You have to cheat on this diet.You eat a Mediterranean-style diet during the week, “cheat” on your diet all weekend long, and you’ll still lose weight, according to The Cheater's Diet by weight-loss doctor Paul Rivas, MD.

Purposely blowing your diet on weekends, Rivas claims, cranks up your metabolism, reversing the metabolic slowdown that happens when you restrict calories. Your furnace stays hot, so that when you eat fewer calories Monday through Friday, your body burns fat. Rivas doesn’t cite research to back up this theory, however.

Weekend “cheating” also strengthens your resolve to eat well the rest of the week, Rivas says (though it seems some people may find it even harder to stick to healthy eating after a weekend off.) You can even cheat on exercise, working out only twice a week and doing “lifestyle” exercise, such as cleaning the house, on other days, according to the plan.

What You Can and Can't Eat

Pizza, ice cream, steak, wine, beer, cinnamon buns -- they’re all fair game from Saturday morning to Sunday night. In fact, they’re downright encouraged. Only foods that might trigger overeating are off-limits.

On weekends, you add an extra 10 calories per day for every pound you weigh, which could mean a whopping 1,500 additional calories or more on both days.

On all other days, you fill half your plate with fruits and vegetables, one-quarter with lean protein (such as fish, chicken, beans, “and some pork loin thrown in now and then for taste”), and one-quarter with whole grains.

You have at least three servings of fruit per day (not bananas, which contain too much starch) and at least four servings of vegetables.

Low-fat yogurt, peanuts, eggs, and skim milk are specifically endorsed.

Sugar, bread, white rice, potatoes, saturated fats (like butter, cream, marbled meats, and most fried foods), and alcohol are off-limits during the week.

Level of Effort: Medium

Preparing healthy meals, avoiding potatoes and other foods, and fitting in exercise during the week will take some effort.

Limitations: Many foods are off-limits during the week, as is alcohol.

Cooking and shopping: If you’re not used to cooking from scratch, spending time shopping and cooking could be an adjustment. You may find yourself buying more herbs and spices than usual.

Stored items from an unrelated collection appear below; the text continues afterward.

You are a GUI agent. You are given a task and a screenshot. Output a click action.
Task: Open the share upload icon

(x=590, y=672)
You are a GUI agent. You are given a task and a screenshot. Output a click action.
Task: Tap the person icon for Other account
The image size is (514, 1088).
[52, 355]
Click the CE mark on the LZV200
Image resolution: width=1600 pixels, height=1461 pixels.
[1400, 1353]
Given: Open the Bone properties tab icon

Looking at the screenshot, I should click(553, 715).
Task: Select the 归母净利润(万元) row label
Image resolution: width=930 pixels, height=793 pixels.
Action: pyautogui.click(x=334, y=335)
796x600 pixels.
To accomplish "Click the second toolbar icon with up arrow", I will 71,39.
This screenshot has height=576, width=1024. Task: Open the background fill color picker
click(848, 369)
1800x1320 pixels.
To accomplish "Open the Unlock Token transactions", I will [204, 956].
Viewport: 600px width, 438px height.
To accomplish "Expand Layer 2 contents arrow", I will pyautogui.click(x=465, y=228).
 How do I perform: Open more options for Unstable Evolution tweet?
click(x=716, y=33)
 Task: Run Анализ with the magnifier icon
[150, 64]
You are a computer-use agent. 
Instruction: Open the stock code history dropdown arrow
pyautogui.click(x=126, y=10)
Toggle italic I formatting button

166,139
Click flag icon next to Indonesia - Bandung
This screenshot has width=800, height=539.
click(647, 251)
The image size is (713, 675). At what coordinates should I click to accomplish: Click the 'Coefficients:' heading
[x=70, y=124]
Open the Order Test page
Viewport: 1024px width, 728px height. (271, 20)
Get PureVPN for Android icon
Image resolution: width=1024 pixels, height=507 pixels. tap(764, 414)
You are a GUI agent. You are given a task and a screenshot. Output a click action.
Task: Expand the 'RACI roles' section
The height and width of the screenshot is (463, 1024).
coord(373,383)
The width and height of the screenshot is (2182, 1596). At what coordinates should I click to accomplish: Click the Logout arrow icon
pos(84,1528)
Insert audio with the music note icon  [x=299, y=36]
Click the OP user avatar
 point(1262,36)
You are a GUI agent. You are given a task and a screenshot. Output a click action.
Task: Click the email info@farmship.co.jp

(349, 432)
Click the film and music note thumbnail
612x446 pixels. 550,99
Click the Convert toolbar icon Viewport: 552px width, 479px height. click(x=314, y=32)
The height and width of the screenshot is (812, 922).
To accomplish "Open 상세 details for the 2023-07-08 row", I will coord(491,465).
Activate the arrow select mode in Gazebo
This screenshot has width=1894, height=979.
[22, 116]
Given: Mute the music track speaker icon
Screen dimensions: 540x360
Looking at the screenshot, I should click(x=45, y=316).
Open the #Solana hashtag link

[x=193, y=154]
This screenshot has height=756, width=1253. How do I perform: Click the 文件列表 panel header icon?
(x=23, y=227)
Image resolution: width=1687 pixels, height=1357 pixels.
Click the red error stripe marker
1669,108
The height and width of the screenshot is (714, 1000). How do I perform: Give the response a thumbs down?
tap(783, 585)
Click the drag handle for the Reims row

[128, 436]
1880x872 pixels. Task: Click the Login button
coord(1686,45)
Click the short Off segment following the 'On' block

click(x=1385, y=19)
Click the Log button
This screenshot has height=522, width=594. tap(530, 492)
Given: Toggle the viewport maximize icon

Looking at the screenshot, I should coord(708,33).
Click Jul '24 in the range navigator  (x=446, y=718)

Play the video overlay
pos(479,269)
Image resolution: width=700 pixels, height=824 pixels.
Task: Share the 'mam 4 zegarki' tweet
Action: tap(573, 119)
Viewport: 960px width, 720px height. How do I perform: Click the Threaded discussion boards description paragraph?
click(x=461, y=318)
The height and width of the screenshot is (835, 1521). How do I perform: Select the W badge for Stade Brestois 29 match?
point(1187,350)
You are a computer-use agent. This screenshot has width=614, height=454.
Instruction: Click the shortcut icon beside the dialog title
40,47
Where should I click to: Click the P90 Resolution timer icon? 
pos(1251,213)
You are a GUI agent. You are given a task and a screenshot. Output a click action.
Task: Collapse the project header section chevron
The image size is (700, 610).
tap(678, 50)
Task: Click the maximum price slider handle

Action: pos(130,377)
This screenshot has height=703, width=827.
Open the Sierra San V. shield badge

Packaged foods or meals: No.

In-person meetings: No.

Exercise: The plan recommends exercising 2 days a week and fitting in movement whenever you can on the other days.

Does It Allow for Restrictions or Preferences?

Vegetarians and vegans: Many of the recipes provided contain meat, fish, or eggs, and yogurt is favored. Vegetarians will have a hard time following the suggested menus, and vegans will have an even harder time -- though it is possible to follow the diet without using the menus.

Gluten-free: Most of the recipes don't include pasta or bread. But gluten is in many other foods, so check labels for those that may contain gluten.

What Else You Should Know

Cost: Just your usual grocery expenses. If you don’t currently buy fish or fresh fruits and vegetables, your costs could go up. Rivas recommends certain supplements (yerba mate, L-Tyrosine, 5-HTP, green tea extract, and velvet bean), which would add to the cost, but they are optional.

Support: This is a diet you do on your own.